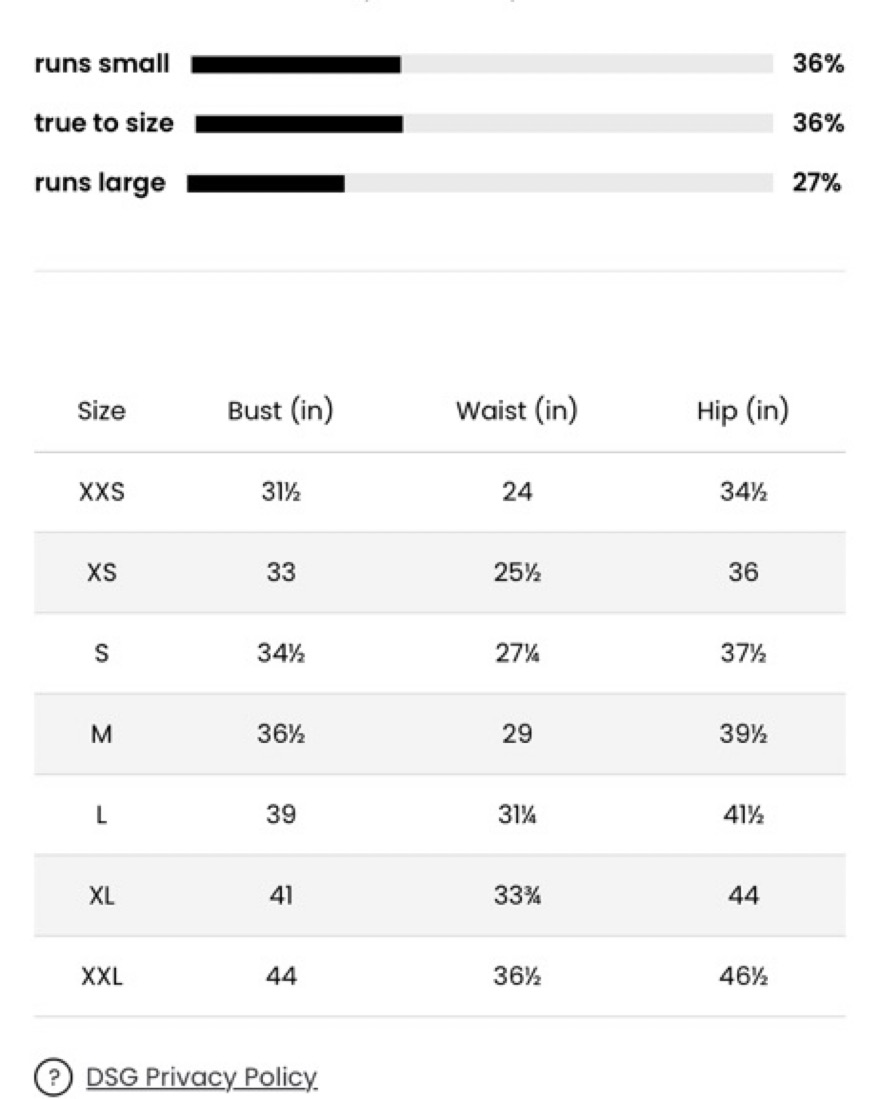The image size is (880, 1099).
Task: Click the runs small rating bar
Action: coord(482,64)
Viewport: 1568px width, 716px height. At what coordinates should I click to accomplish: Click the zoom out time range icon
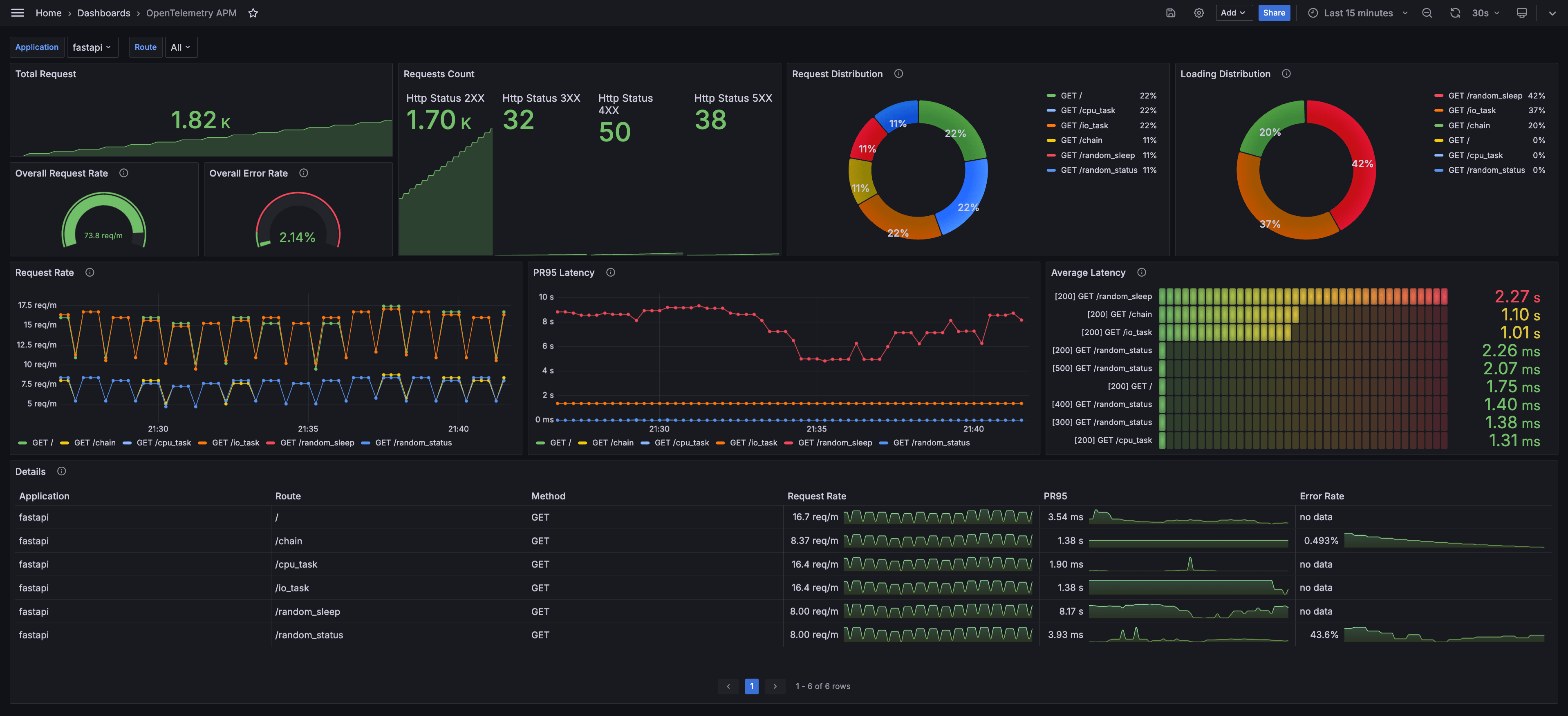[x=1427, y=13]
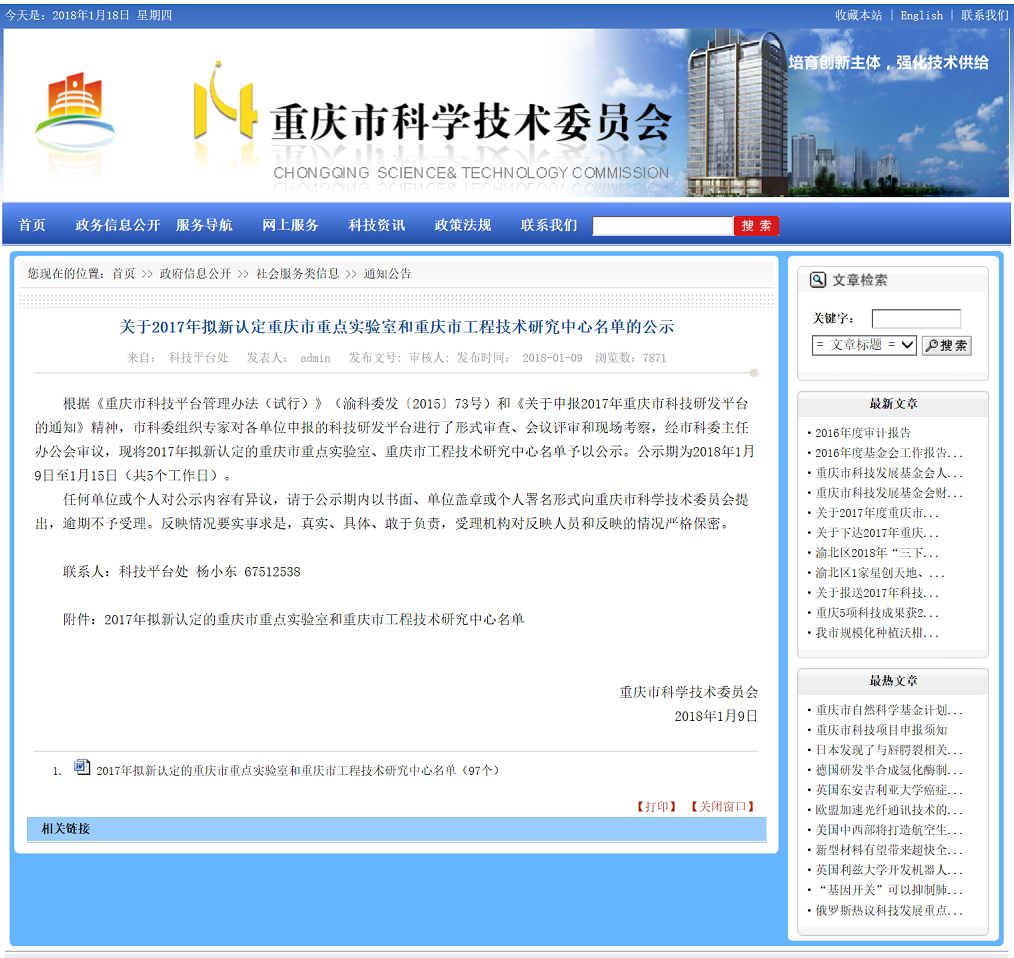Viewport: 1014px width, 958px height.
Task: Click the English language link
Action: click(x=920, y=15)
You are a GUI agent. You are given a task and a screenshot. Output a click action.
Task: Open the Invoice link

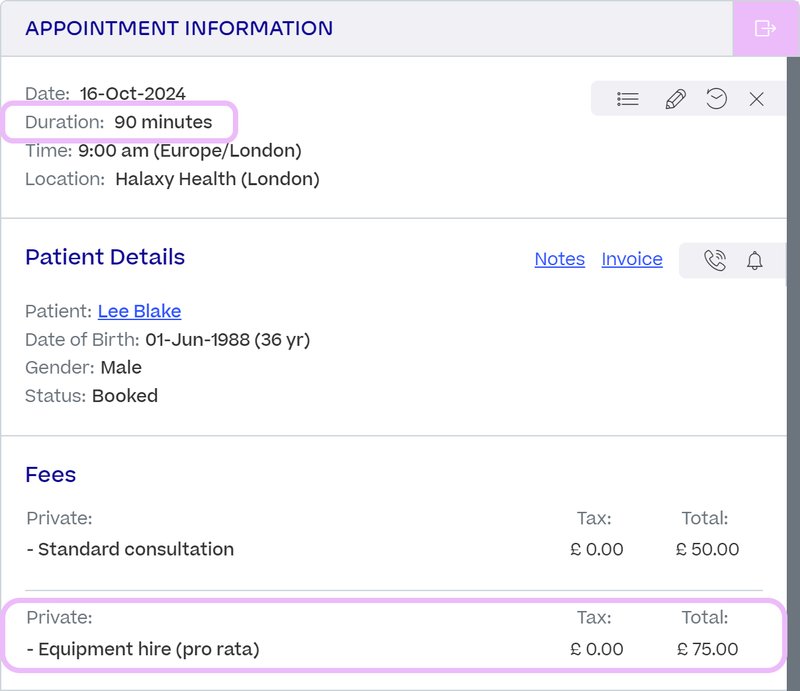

□ □ □ □ □ □ □

## WORK TO COMPLETE:
Render every line of the records above as a JSON list of strings, one string per line, omitting blank lines and the pictures.

## EXPECTED ANSWER:
[
  "The image size is (880, 1099).",
  "Task: Click the runs small rating bar",
  "Action: coord(482,64)",
  "Viewport: 1568px width, 716px height. At what coordinates should I click to accomplish: Click the zoom out time range icon",
  "[x=1427, y=13]",
  "Viewport: 1014px width, 958px height.",
  "Task: Click the English language link",
  "Action: click(x=920, y=15)",
  "You are a GUI agent. You are given a task and a screenshot. Output a click action.",
  "Task: Open the Invoice link"
]